In September, Carey consented to the Bureau of Land Management's proposed leasing of seven parcels (433 acres) of federally owned coal beneath the Wayne National Forest. The coal is located in Perry and Morgan Counties, east of Corning. A company has requested that the coal be leased for underground mining.
At the time the Wayne announced the decision, a news release said that a Forest Service environmental assessment concluded the surface of the forest would not be utilized during the mining, and that no significant resources would be impacted by the underground room-and-pillar mining.
The announcement said the environmental assessment considered potential impacts to surface resources, including water, air, wildlife, plants, heritage resources and recreational opportunities.
However, the appeal argues that the environmental assessment failed to adequately consider the environmental impacts that burning of the coal would have.
"If the lease is denied, this specific coal will not be extracted, its carbon not released into the atmosphere, its mercury not deposited in streams to bioaccumulate, nor its particulates inhaled by at-risk populations near power plants who are already prone to asthma and death from poor air quality," the appeal states.

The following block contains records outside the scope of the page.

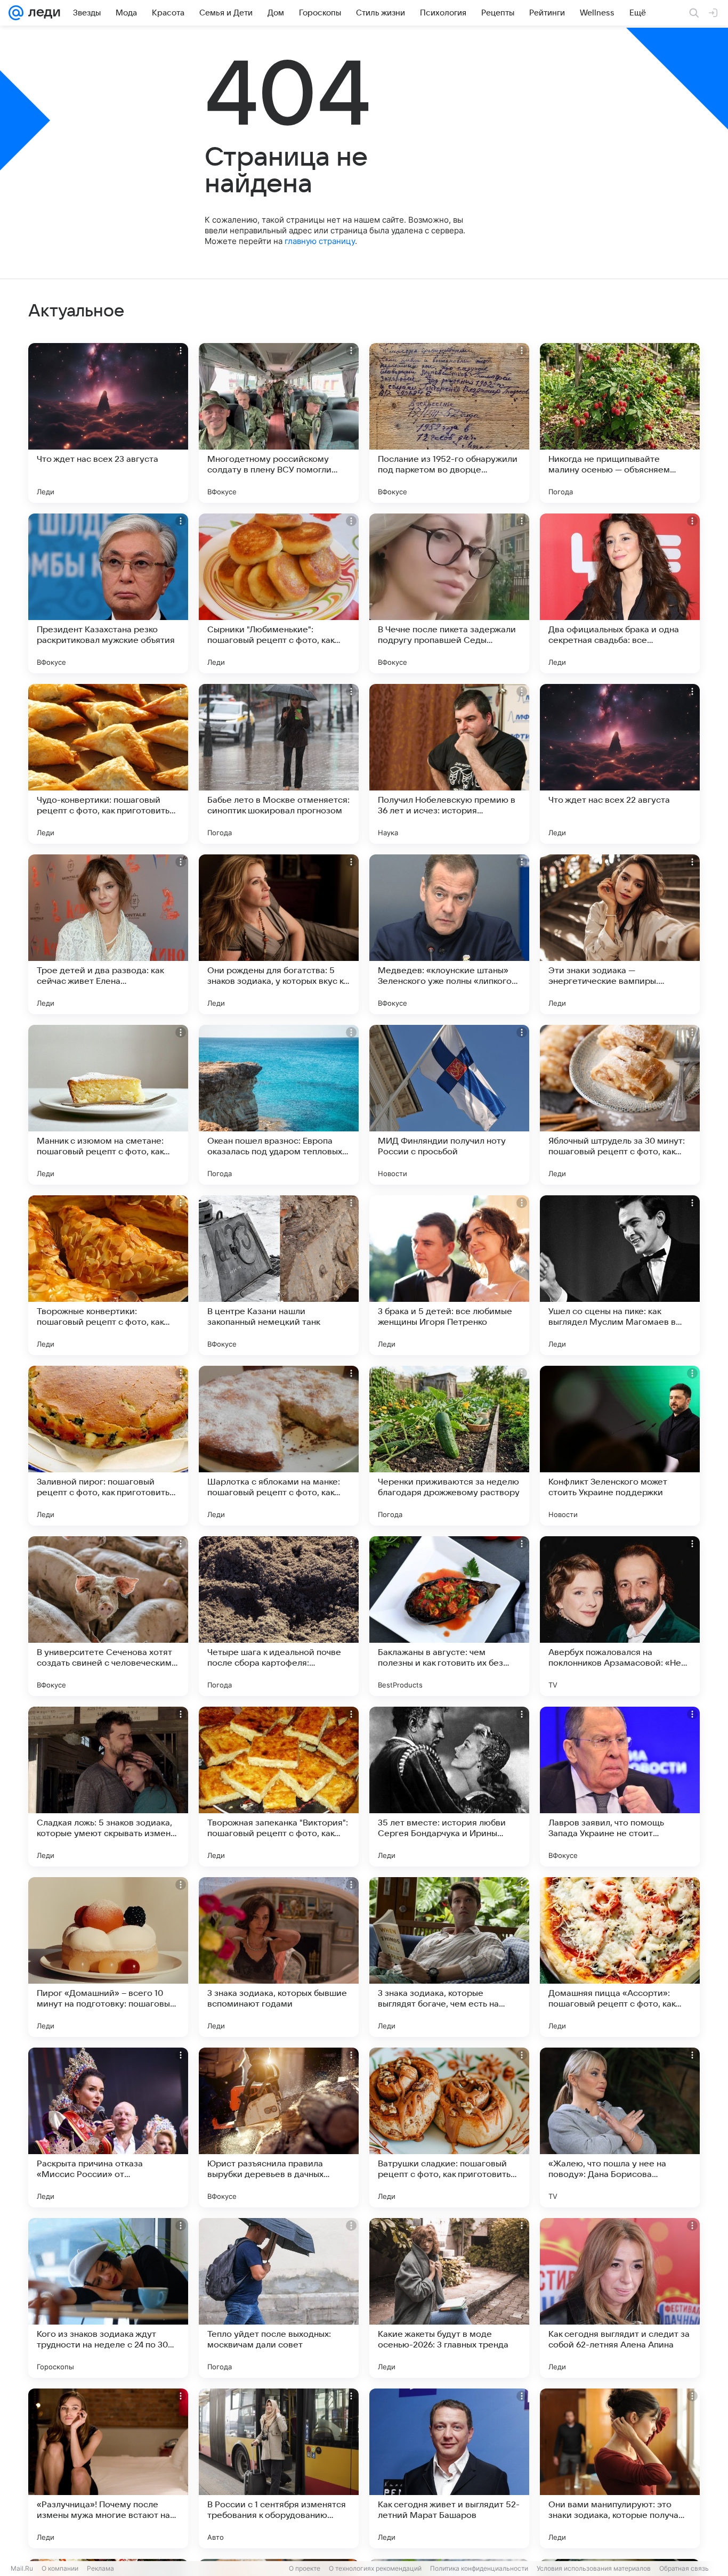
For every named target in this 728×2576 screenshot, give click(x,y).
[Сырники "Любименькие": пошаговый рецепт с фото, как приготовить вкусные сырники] (279, 593)
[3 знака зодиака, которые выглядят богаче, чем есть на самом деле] (449, 1957)
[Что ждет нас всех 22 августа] (620, 764)
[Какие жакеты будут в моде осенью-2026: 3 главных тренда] (449, 2298)
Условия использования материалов (594, 2568)
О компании (60, 2568)
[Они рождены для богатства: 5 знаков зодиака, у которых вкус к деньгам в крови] (279, 934)
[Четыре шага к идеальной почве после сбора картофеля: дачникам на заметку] (279, 1616)
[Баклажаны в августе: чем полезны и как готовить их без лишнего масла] (449, 1616)
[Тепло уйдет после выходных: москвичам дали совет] (279, 2298)
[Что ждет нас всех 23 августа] (108, 423)
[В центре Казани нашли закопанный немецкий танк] (279, 1275)
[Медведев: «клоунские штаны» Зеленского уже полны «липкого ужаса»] (449, 934)
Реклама (100, 2568)
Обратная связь (684, 2568)
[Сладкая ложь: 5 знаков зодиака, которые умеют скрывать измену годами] (108, 1786)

The Wayne's environmental assessment states that use of the Wayne coal would not increase greenhouse gas (GHG) emissions in the area.
"If the proposed action were not implemented and the seven parcels not leased and subsequently mined, it is assumed that the coal needed to generate heat and electricity would be obtained from other locations," the assessment states. "Therefore, the GHG emissions from burning the amount of coal to be recovered from the seven parcels would still occur within the four-county analysis area, only the origin of the coal would be different."
The appeal argues that the Forest Service also failed to consider the environmental impacts of coal ash, a byproduct of burning coal.
Gary Chancey, spokesman for the Wayne National Forest, said the Forest Service has 45 days to consider the appeal and provide a response. He said that response will come from the regional forester based in Milwaukee.